THE TASK: Output the exact lines that start at the one containing "You are a computer-use" and continue to the last line of the entries below; do not output pictures.

Saved entries:
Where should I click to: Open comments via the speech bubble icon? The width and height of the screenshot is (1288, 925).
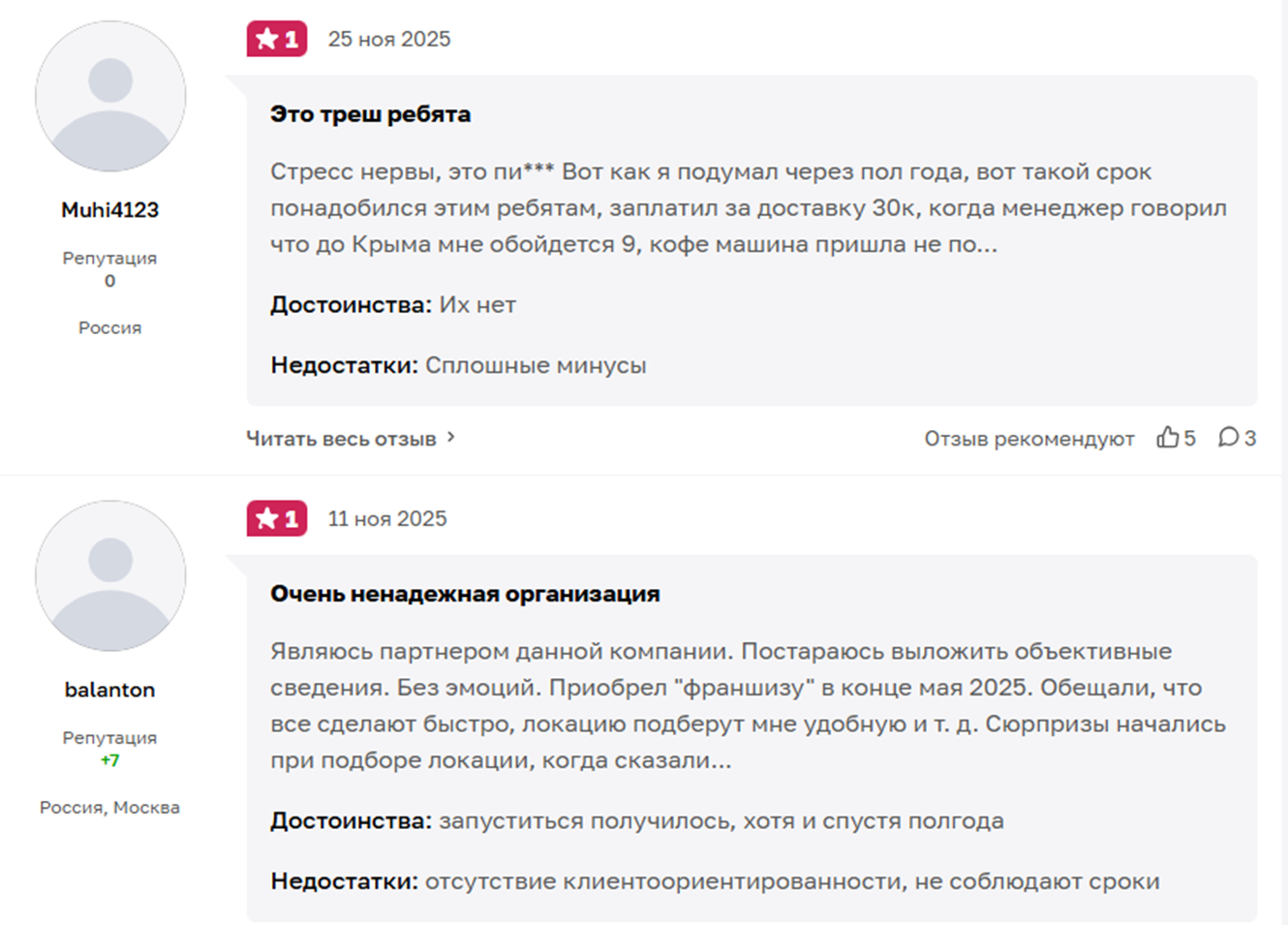(1228, 438)
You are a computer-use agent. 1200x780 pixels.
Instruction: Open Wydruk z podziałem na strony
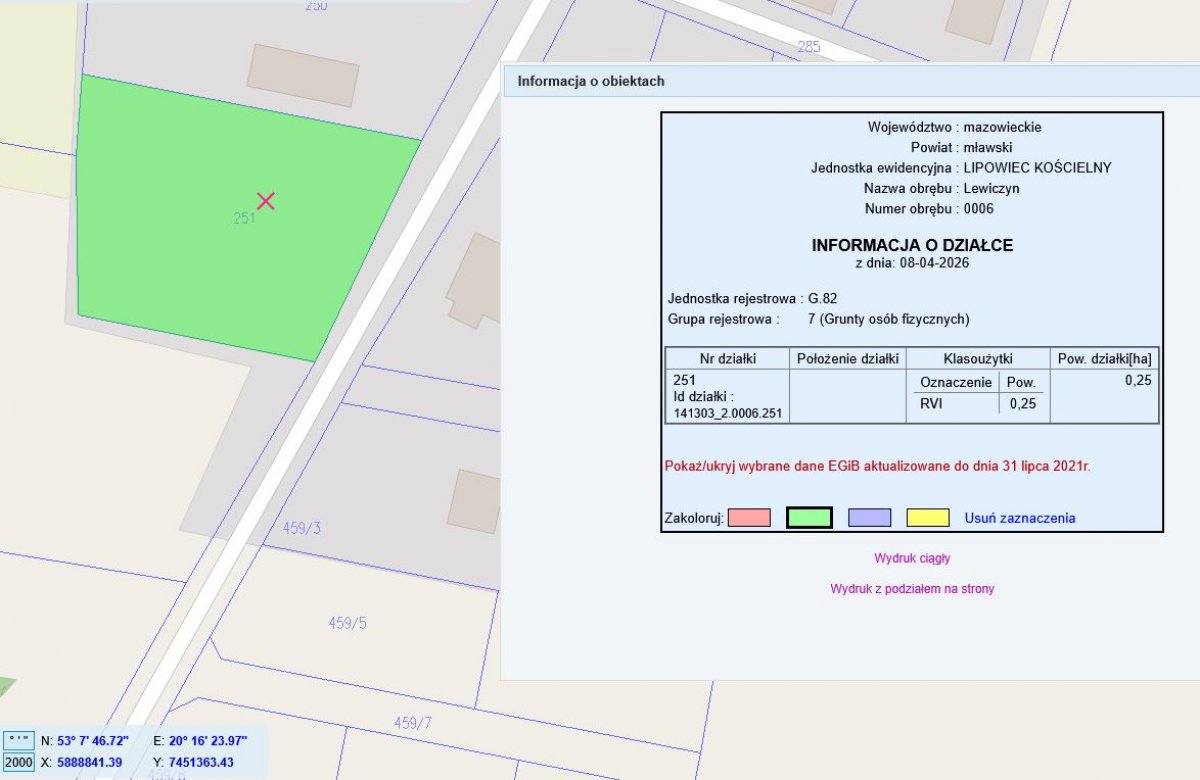pyautogui.click(x=912, y=589)
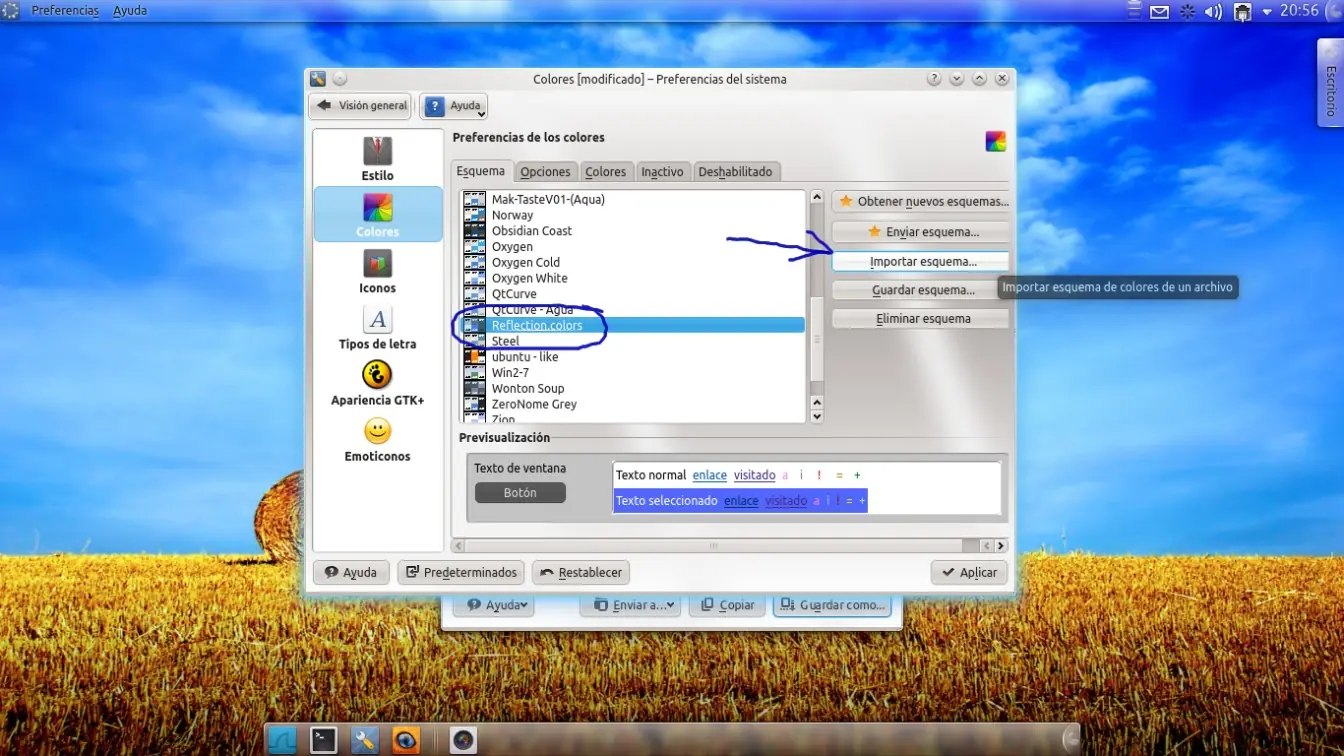Screen dimensions: 1344x756
Task: Open the terminal from the taskbar
Action: pos(322,739)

SOLUTION:
You are a computer-use agent. 1200x780 pixels.
Instruction: Open Wydruk z podziałem na strony
pyautogui.click(x=912, y=589)
Screen dimensions: 1344x756
Task: Open the terminal from the taskbar
Action: pos(322,739)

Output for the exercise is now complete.